An Oral Sphingosine 1‑Phosphate Receptor 1 (S1P1) Antagonist Prodrug with Efficacy in Vivo: Discovery, Synthesis, and Evaluation

A prodrug approach to optimize the oral exposure of a series of sphingosine 1-phosphate receptor 1 (S1P1) antagonists for chronic efficacy studies led to the discovery of (S)-2-{[3′-(4-chloro-2,5-dimethylphenylsulfonylamino)-3,5-dimethylbiphenyl-4-carbonyl]methylamino}-4-dimethylaminobutyric acid methyl ester 14. Methyl ester prodrug 14 is hydrolyzed in vivo to the corresponding carboxylic acid 15, a potent and selective S1P1 antagonist. Oral administration of the prodrug 14 induces sustained peripheral blood lymphocyte reduction in rats.
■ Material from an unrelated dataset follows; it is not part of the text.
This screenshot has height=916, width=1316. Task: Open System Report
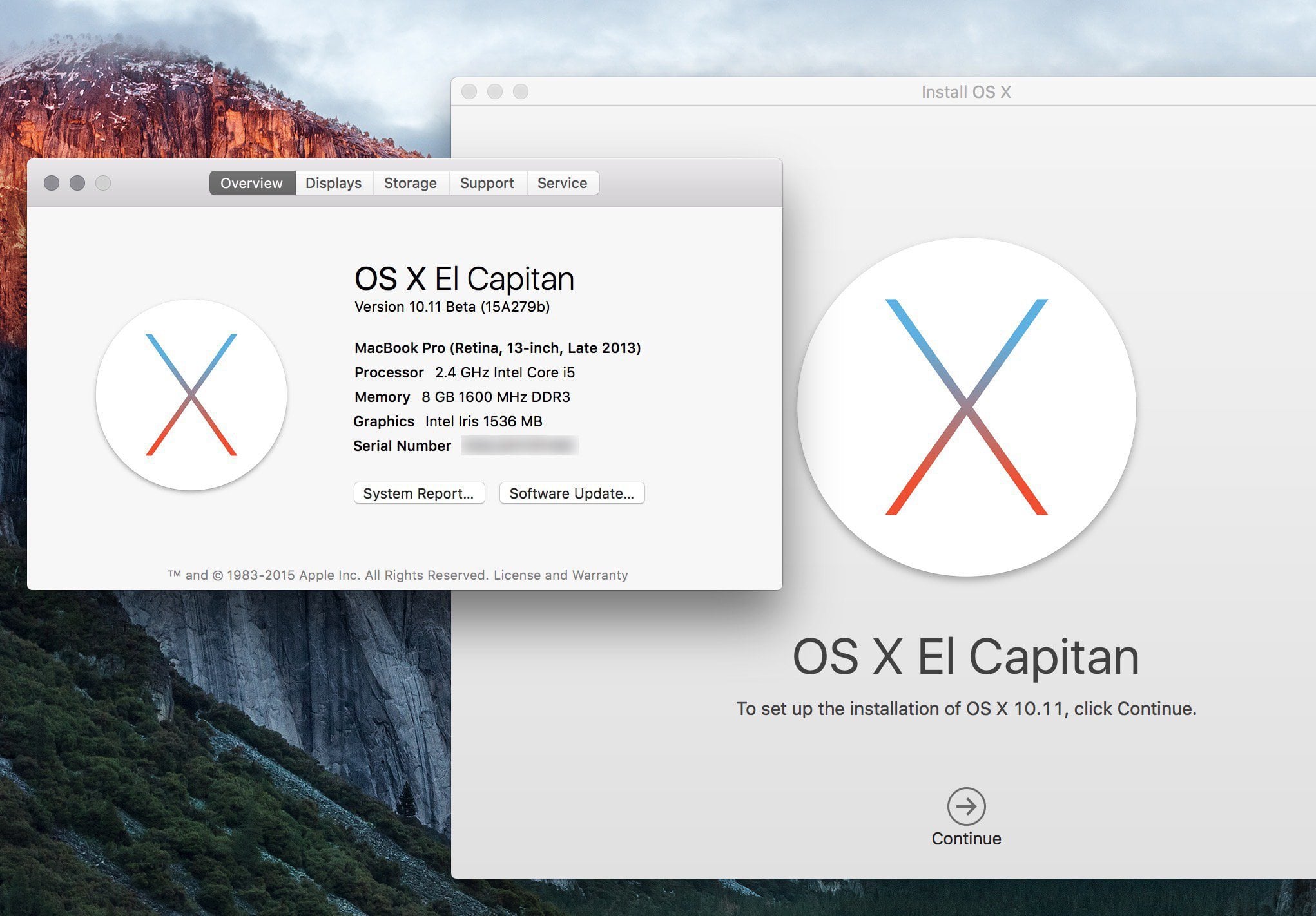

In a rat cardiac transplantation model coadministration of a nonefficacious dose of prodrug 14 with a nonefficacious dose of sotrastaurin (19), a protein kinase C inhibitor, or everolimus (20), an mTOR inhibitor, effectively prolonged the survival time of rat cardiac allografts. This demonstrates that clinically useful immunomodulation mediated by the S1P1 receptor can be achieved with an S1P1 antagonist generated in vivo after oral administration of its prodrug.